SCOTUS Scraps Vanda’s Bid for Guidance on Obviousness Standard

“Vanda told the Supreme Court that its petition should be granted because the CAFC’s ‘reasonable expectation of success’ standard ‘is materially lower than that long established by this Court and codified into Section 103.’”

obviousnessThe U.S. Supreme Court today denied a petition for certiorari seeking clarification from the Court on the proper standard for a showing of obviousness.

Vanda Pharmaceuticals filed the petition following the U.S. Court of Appeals for the Federal Circuit’s (CAFC’s) May 2023 decision invalidating Vanda’s patent on a method of using the drug tasimelteon to treat Non-24-Hour Sleep-Wake Disorder. The CAFC came to its decision in part because the court said the disclosure of clinical trials was evidence that a person of ordinary skill in the art “would have had a reasonable expectation of success.” Vanda argued in its Supreme Court petition that a “predictable results” standard should be applied instead and maintained that the High Court said as much in KSR v. Teleflex.

The CAFC in part affirmed a district court’s finding that Vanda’s ongoing clinical trial, which was mentioned in a prior art reference, served as “one piece of evidence, combined with other prior art references, to support an obviousness determination.” The CAFC said that the district court did not find the clinical trial “would have given a POSA an expectation of success in using tasimelteon to treat Non-24 in and of itself,” but instead that  the prior art’s disclosure of Vanda’s Phase III trial “would also have contributed to a skilled artisan’s expectation of success.”

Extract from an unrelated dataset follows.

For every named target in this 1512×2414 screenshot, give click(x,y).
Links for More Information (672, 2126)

Vanda told the Supreme Court that its petition should be granted because the CAFC’s “reasonable expectation of success” standard “is materially lower than that long established by this Court and codified into Section 103.” The petition argued that the Federal Circuit has refused to give up its “rigid” obviousness standards and in particular has applied its reasonable expectation of success standard “in a way that ‘limits the obviousness inquiry’ by producing stark over-invalidation of patents not contemplated by the statute or this Court’s precedents.”

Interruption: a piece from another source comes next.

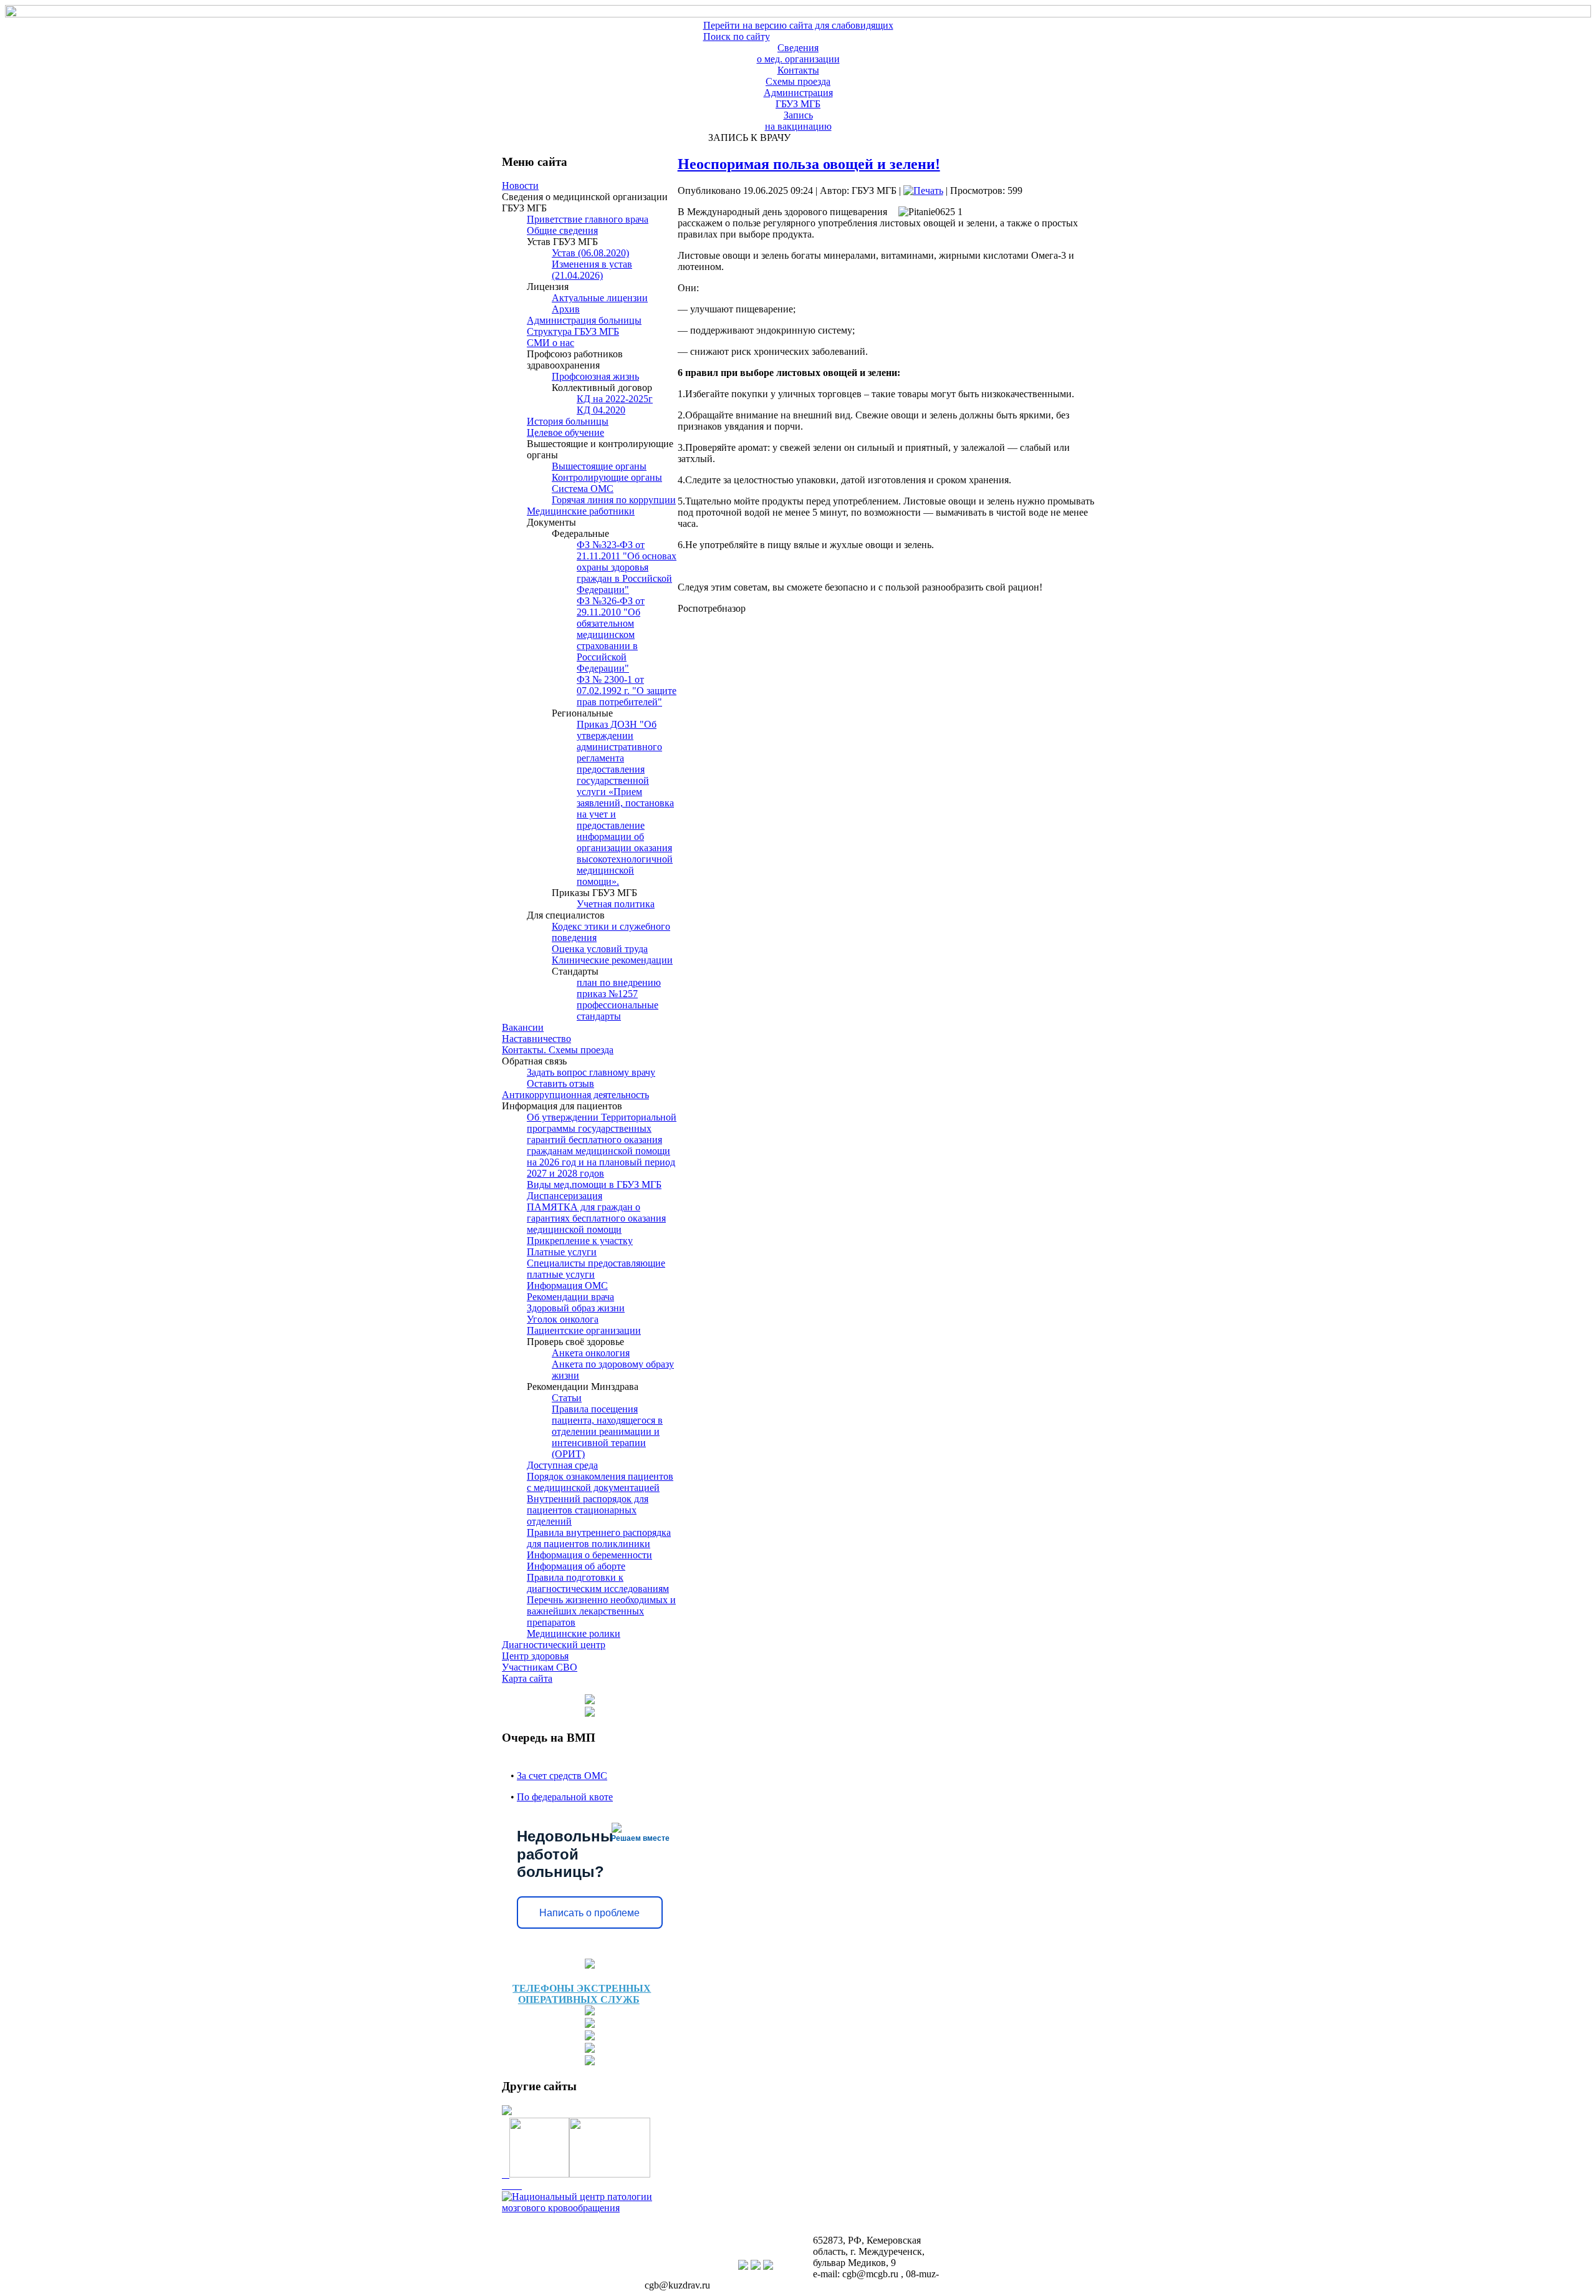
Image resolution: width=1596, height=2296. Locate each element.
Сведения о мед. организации (798, 53)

Salix Pharmaceuticals filed an amicus brief supporting Vanda and argued that this is a critical issue for the pharmaceutical industry. Salix just lost its own fight with the CAFC when the court issued a precedential decision on April 11 invalidating its claims for a drug used to treat irritable bowel syndrome (IBS) and other ailments.

The American Council of the Blind, the Blinded Veterans Association and PRISMS also filed a brief in support of Vanda, characterizing the Federal Circuit’s decision as having “dangerous life-altering consequences” for their members. “Petitioner Vanda Pharmaceuticals Inc. navigated the practical and economic hurdles of serving these modest populations to develop Hetlioz®, the most effective treatment yet available for Non-24 and SMS-related sleep disorders,” said the brief, adding that the decision undermines incentives for future companies to follow in Vanda’s footsteps.

Vanda’s now-denied petition concluded:

“Continued application of the reasonable-expectation-of-success test will mean the existence of a clinical trial or federal guidance generally recommending certain experiments will render the results of those experiments obvious, no matter how innovative or unpredictable.”